**WHAT IS REQUIRED**
Retype the lines from the line with "Describe the element at coordinates (1395, 90)" up to and including the line with "coordinates (158, 149).", reproducing each one exactly.

**INFORMATION SUPPLIED**
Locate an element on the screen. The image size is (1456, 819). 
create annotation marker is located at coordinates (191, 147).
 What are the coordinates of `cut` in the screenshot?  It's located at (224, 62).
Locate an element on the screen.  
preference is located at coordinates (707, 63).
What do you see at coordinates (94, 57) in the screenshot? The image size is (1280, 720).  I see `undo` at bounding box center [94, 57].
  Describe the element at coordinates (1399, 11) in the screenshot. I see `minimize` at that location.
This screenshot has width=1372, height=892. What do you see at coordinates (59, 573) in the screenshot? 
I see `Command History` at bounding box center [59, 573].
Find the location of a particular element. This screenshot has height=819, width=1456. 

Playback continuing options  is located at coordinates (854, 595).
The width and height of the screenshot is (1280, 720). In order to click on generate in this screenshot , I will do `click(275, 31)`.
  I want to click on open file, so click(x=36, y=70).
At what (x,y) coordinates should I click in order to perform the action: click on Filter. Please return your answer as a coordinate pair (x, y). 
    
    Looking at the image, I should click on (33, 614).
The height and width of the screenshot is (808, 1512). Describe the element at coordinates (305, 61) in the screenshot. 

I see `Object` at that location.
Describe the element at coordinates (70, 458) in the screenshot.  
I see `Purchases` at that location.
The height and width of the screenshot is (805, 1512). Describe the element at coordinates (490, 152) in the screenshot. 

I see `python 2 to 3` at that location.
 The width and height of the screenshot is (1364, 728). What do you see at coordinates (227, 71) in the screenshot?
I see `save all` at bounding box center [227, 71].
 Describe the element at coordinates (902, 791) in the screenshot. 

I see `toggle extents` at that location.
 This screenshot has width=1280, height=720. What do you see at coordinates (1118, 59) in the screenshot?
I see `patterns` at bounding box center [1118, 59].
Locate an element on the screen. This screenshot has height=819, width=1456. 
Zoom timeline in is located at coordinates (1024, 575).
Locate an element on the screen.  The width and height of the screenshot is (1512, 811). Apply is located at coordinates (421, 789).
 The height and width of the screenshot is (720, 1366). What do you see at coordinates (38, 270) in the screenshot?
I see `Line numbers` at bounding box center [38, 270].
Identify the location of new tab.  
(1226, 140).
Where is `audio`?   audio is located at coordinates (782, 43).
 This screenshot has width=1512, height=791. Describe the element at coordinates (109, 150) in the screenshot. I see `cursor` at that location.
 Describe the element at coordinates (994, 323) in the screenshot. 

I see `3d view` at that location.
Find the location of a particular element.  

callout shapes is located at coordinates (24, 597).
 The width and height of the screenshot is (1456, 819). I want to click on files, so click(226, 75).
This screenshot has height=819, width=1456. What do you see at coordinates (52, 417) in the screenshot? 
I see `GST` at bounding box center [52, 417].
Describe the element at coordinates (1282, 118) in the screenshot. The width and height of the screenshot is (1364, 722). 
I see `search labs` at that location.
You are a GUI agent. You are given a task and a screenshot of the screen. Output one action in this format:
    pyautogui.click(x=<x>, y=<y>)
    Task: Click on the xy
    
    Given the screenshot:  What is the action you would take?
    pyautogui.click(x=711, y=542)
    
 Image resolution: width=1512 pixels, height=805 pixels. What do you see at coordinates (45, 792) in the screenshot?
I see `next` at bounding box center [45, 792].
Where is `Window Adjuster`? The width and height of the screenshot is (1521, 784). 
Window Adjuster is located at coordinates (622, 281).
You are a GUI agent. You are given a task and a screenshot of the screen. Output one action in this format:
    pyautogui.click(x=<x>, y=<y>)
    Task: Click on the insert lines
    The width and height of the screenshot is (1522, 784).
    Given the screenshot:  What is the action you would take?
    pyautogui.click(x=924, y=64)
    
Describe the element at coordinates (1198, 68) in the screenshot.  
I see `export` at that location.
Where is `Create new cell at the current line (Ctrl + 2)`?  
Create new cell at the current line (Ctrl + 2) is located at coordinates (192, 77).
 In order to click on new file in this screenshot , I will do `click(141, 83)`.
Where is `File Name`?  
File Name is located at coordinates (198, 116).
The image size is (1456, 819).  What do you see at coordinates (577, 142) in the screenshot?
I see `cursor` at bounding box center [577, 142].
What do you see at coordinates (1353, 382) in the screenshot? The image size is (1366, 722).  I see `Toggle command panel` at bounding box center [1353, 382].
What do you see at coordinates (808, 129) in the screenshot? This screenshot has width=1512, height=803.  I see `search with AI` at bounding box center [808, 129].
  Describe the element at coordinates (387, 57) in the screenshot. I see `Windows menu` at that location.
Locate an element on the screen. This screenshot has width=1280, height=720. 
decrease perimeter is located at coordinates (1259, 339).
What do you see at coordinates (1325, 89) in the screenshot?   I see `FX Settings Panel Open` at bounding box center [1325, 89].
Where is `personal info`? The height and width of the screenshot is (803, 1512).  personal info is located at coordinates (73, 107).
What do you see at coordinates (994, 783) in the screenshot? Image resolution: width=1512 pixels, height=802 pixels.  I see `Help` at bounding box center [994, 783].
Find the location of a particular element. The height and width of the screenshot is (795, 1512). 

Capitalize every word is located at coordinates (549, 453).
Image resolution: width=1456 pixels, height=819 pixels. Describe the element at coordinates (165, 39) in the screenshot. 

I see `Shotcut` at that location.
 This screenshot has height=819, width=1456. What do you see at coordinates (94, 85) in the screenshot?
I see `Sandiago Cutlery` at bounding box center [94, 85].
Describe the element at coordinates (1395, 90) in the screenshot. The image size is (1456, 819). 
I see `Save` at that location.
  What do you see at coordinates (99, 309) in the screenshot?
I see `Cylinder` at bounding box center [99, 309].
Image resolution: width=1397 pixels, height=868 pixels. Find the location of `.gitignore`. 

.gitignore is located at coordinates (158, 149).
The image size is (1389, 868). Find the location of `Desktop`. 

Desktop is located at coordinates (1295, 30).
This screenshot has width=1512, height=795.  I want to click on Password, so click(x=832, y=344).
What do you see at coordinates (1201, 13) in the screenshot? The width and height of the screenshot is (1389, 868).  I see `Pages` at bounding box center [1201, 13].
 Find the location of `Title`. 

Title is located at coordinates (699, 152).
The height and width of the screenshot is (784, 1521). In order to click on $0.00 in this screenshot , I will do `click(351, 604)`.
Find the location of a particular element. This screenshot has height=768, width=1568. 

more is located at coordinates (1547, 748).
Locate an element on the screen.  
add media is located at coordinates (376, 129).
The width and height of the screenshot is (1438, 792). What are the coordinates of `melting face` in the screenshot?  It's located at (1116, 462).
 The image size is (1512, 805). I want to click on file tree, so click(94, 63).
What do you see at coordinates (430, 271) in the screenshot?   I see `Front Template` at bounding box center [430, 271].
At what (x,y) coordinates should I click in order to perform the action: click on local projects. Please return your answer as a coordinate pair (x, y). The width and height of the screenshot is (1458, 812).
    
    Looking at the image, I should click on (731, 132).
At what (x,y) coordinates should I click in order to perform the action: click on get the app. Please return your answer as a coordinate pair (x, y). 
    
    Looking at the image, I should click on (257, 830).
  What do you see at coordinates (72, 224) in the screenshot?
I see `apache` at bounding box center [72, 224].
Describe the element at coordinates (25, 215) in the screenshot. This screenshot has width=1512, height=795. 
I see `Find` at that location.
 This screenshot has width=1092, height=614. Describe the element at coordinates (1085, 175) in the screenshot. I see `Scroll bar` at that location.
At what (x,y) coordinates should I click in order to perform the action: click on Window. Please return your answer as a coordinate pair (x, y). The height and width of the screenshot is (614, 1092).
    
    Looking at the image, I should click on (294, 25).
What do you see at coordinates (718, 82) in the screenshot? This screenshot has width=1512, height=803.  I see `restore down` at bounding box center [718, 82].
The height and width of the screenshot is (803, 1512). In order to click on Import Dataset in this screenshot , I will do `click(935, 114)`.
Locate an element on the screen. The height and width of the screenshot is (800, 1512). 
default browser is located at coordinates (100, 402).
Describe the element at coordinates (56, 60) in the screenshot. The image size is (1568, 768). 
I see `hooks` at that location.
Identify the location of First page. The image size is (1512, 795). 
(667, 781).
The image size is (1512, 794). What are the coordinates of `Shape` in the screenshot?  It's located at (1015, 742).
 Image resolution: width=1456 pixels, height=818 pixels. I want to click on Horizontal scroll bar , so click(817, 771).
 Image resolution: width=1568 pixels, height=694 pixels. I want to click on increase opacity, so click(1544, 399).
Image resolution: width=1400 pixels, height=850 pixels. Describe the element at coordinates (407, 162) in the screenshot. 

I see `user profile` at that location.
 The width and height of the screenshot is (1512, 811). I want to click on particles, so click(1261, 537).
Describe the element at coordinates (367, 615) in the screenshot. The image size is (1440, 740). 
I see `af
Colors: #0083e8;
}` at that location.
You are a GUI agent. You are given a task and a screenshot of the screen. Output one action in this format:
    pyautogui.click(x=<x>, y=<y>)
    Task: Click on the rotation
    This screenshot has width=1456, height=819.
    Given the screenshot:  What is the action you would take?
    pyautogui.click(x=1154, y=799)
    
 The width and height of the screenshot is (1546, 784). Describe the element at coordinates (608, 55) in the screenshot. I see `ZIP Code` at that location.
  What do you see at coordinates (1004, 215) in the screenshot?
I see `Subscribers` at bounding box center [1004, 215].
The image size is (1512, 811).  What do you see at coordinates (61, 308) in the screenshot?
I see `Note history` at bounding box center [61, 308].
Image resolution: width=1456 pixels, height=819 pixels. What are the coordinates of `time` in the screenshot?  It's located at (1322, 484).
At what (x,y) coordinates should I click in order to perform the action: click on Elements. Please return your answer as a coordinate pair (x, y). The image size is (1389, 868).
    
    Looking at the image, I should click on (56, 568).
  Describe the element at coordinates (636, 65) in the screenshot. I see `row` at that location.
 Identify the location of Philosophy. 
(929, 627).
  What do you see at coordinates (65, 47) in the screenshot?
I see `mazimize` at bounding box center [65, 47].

**FINISHED ANSWER**
Describe the element at coordinates (1395, 90) in the screenshot. The image size is (1456, 819). 
I see `Save` at that location.
  What do you see at coordinates (99, 309) in the screenshot?
I see `Cylinder` at bounding box center [99, 309].
Image resolution: width=1397 pixels, height=868 pixels. Find the location of `.gitignore`. 

.gitignore is located at coordinates (158, 149).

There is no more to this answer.